[Given records]

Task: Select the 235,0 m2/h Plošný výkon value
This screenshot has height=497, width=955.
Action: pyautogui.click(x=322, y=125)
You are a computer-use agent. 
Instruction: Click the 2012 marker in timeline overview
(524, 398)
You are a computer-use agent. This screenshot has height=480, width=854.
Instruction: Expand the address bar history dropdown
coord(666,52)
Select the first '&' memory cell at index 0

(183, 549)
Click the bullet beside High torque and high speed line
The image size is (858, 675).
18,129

[Written task] Pull out each line of the listing above that contains the word "Select", and copy it in full.

[Solution to the exercise]
Task: Select the 235,0 m2/h Plošný výkon value
Select the first '&' memory cell at index 0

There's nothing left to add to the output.